Does the US have a legitimate right to intervene in the behaviour of companies and individuals, or indeed of countries, operating beyond its own borders?
The question is pertinent and timely, given that Standard Chartered, a UK bank, was accused this week of violating US law.
Not, that is, as a result of the bank’s relatively limited activities in America…
The case is just the latest example of how the US has been extending its so-called extraterritorial powers in recent years – where the US has been flexing its legal muscle outside its own territory.
“The issue boils down to the following concept,” says Jacob Frenkel…”Any sovereign, whether a country, province, state or municipality, has a right to expect that a company or person doing business in that territory is subject to the laws of that territory.
“Just as a party doing business enjoys the protection of the laws, so too must a party comply with the laws.”
That definition raises two further questions. First, how should “doing business in that territory” be defined? In other words, when is an individual or firm deemed to be doing business in the US?
It does not take much, according to David Pitofsky…”As long as dollars are involved, they will eventually touch a US institution,” he says, referring to how almost all banking transactions, particularly in US dollars, will at some point in the process flow through the Federal Reserve Bank in New York.
Our courts have made clear over the years that such flows of funds through New York is sufficient for asserting jurisdiction.
“Even if a transaction is done, say, in Japanese yen, if a blip in the system turns these into dollars – however briefly – that in theory could mean it falls under US law,” says Mr Pitofsky.
RTFA. Longish, wandering through the labyrinth of self-serving decisions woven through the fabric of our law, courts and financial institutions.

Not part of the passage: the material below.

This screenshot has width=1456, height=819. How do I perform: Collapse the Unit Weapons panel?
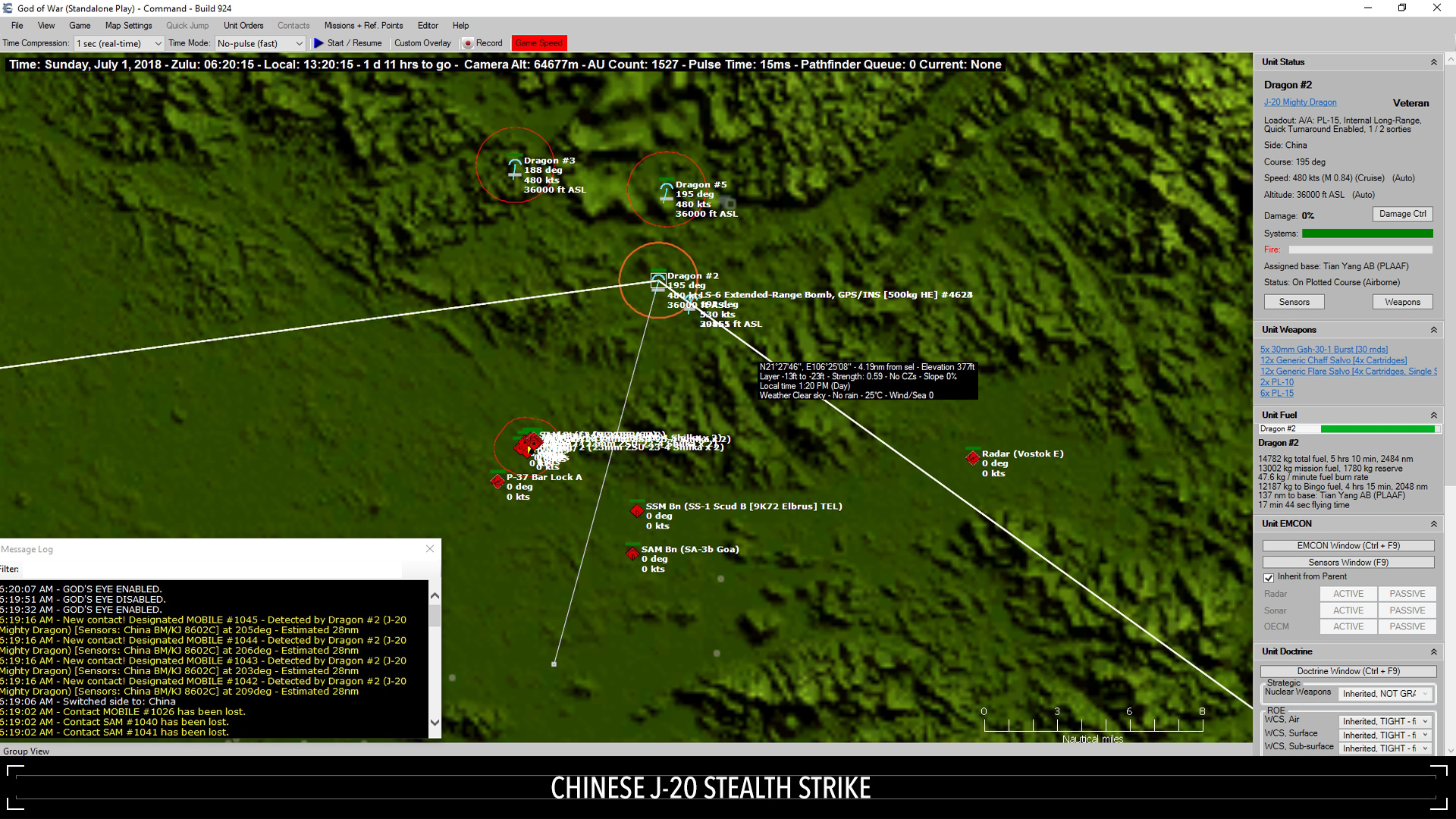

Patents, Dodd-Frank’s extra-territorial jurisdiction, DOJ jurisdiction over anti-corruption law, online gambling based in foreign countries, lack of reciprocity — topic after topic that American politicians have deemed subservient to the will of American courts and government institutions regardless of location.
The New York State Department of Financial Services, which is the regulator that accused Standard Chartered of [gasp] exchanging Petrodollars for Iran – is just 10 months old and claims the right to supervise 4,500 foreign and domestic institutions. Says our government, says our politicians. And probably most American voters who think we have a biblical right to rule the world.